Под деревьями густая тень наполнена вздохами, поцелуями, тихим шорохом. Здесь умирают от любви. И когда кресло больного проплывает мимо, кажется, будто ветерок пробегает по траве и испуганно прячется в кустах. И женский голос выкрикивает со злостью и досадой:
— Ах ты, падаль старая!
И проклятия.
Больной даже не оборачивается.
3
Постепенно, день за днем, июнь окутывал парк, все крепче заключал его в жаркие объятия.
С самого раннего утра солнце заливало кусты и деревья, и вечером, после заката, парк еще не один час тяжело дышал, ворочаясь на жарком ложе. Наконец‑то он остывал, лежал, прохладный и успокоенный, в ночной темноте, и тихая дремота простирала над ним свои крылья и навевала легкие сны и неясные видения.

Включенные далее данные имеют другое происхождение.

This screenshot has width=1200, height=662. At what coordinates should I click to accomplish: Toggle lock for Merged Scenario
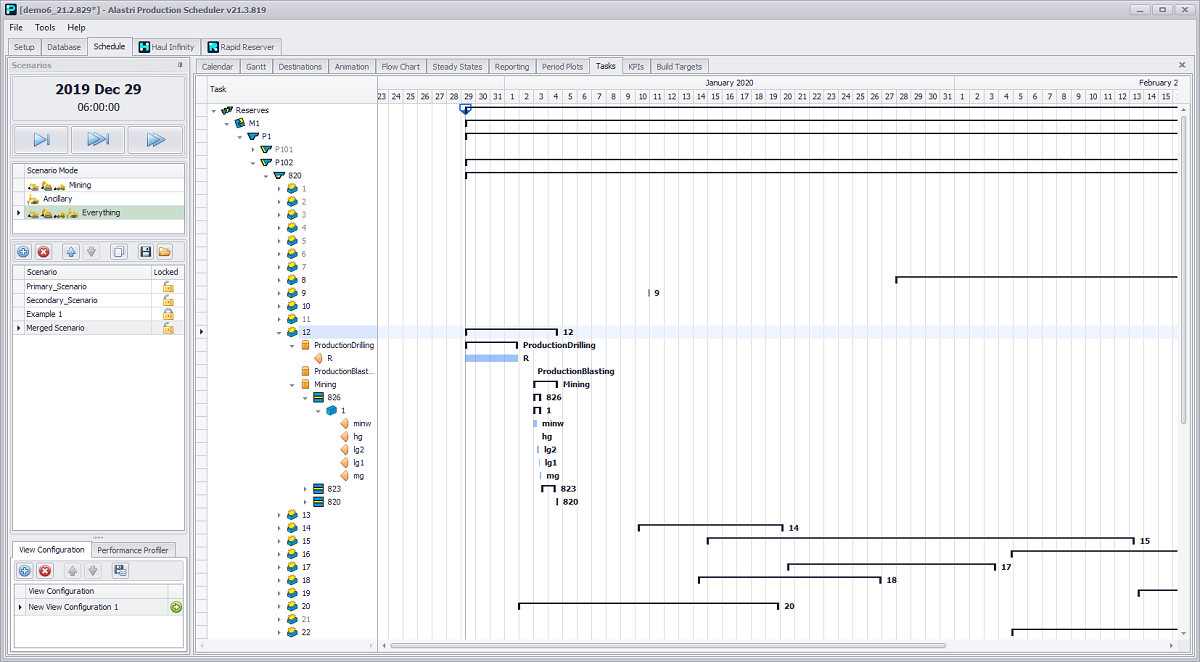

Людской поток давно вытек через многочисленные ворота, только кое‑где еще шепчутся припозднившиеся парочки, да бездомный тревожно крутится на скамейке: наверно, ему снится полиция. Искусственный водопад, спрятанный в дальнем углу парка, бормочет без остановки, но никто не слышит речей рукотворного создания.
С тихим скрипом кресло‑каталка скользит по сонным аллеям.

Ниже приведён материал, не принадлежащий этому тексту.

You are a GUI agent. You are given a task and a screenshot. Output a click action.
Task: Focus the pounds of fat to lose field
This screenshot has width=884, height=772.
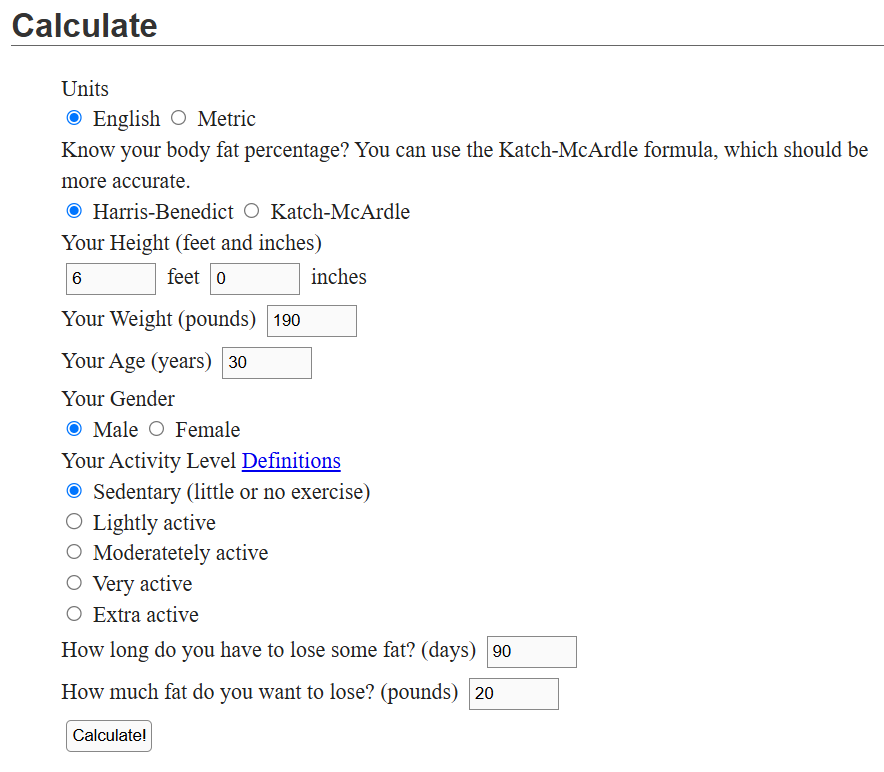514,694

У дорожки, под густым, раскидистым деревом, стоит фонарь, дерзко приподнимая край черной вуали. И тут появляется рыжеволосая девушка. Оглядывается по сторонам. Увидев стеклянные глаза больного, замирает на месте, и у нее вырывается:
— Вот черт!..
Потом смотрит на слугу, на его белокурые волосы, широкие плечи, и выражение ее лица становится мягче. Странный взгляд, едва заметная улыбка — и девушка исчезает в боковой аллее.

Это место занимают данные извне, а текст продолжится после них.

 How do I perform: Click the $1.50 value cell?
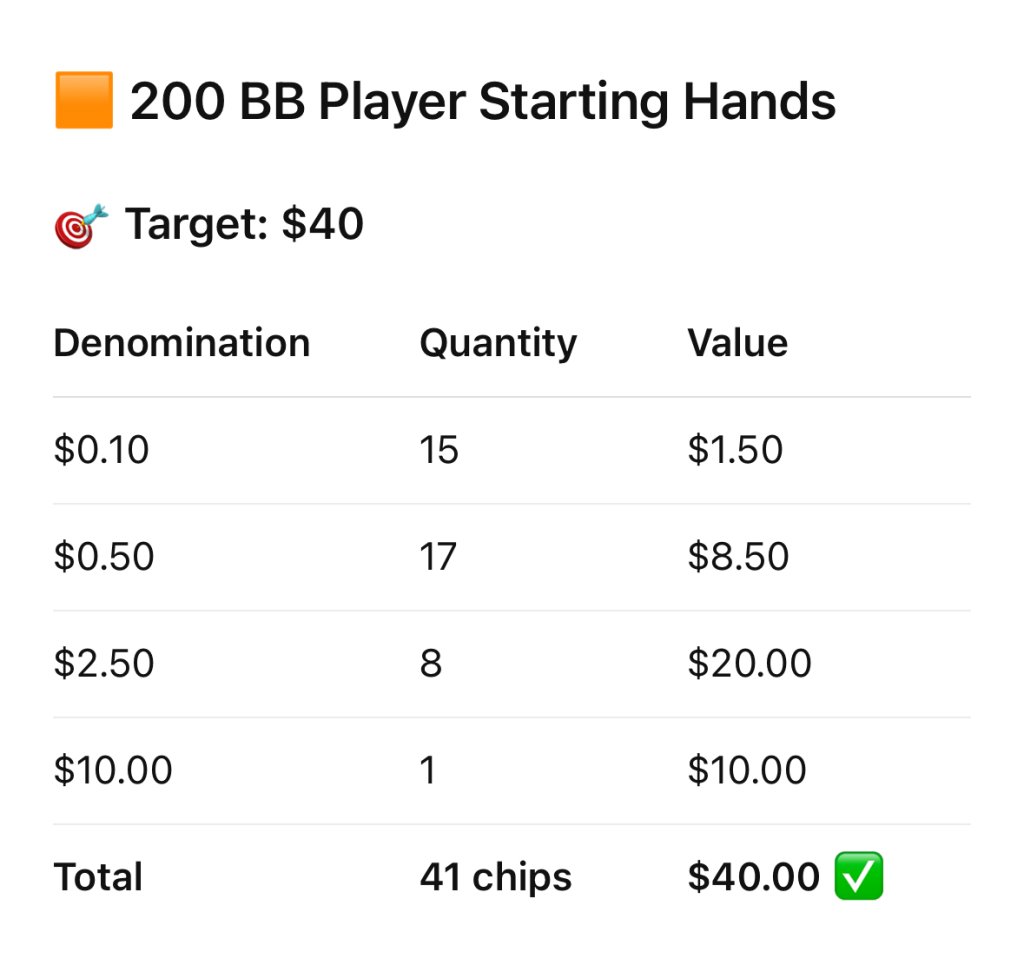(x=735, y=450)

Не спросив больного, молодой слуга поворачивает кресло туда же.
Дорожка забирается в заросли и неожиданно взбегает на лысый холм. С трех сторон — деревья, с четвертой — ручей, а в ручье — фантастический мир. Кажется, там деревья, горы, долины. Кажется, там вырастают из воды башни, портики, дворцы, и водная дорожка слабо мерцает в сиянии звезд. А дальше, за холмом, спит большой, невероятно большой город.
На холме валяется древний, треснувший орудийный ствол — напоминание о войне, которую страна когда‑то вела за свободу. Около пушки слуга остановил кресло. И исчез за деревьями. Там, где скрылась девушка.
Стеклянные глаза посмотрели на древнее орудие. Оно выглядело как давно мертвая, огромная, засохшая змея, как сама смерть. Много лет назад его нутро горело и плевало огнем: орудие сражалось за свободу. Внизу, где сейчас сверкает вода искусственного ручья, бегали человечки, пытались вскарабкаться на холм, к орудию, и падали на землю, как убитые собаки, с размозженными головами, со вспоротыми животами, из которых вываливались переплетенные кишки. Немало погибших уже лежало в лужах крови, лицом вверх, руки и ноги раскинуты в стороны. Но орудие все гремело, и человечки бежали прямо на него. Великая борьба за свободу.
И вдруг один солдат из тех, что так искусно обращались с орудием, совсем молоденький, безусый, еще не получивший ни царапины, сел на землю и разрыдался, кусая пальцы. Наверно, ему очень захотелось к маме.